### [Data provided]
----

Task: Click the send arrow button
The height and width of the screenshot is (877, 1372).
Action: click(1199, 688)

----

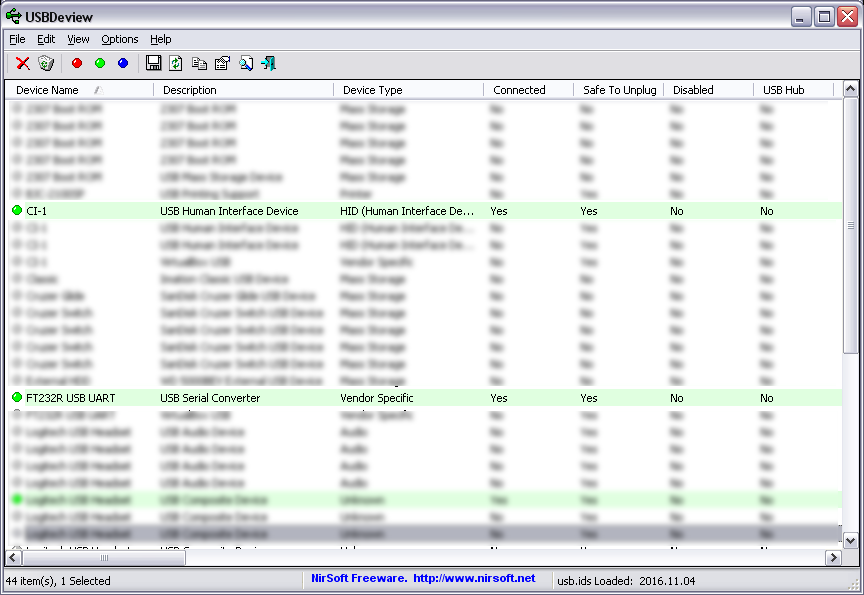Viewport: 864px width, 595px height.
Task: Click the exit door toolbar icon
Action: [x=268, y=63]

----

### [Instructions to follow]
Copy every row from the line containing "Viewport: 864px width, 595px height." down to the line containing "Action: [x=268, y=63]", including both of those lines, and leave the pictures out of your answer.

### [Exercise result]
Viewport: 864px width, 595px height.
Task: Click the exit door toolbar icon
Action: [x=268, y=63]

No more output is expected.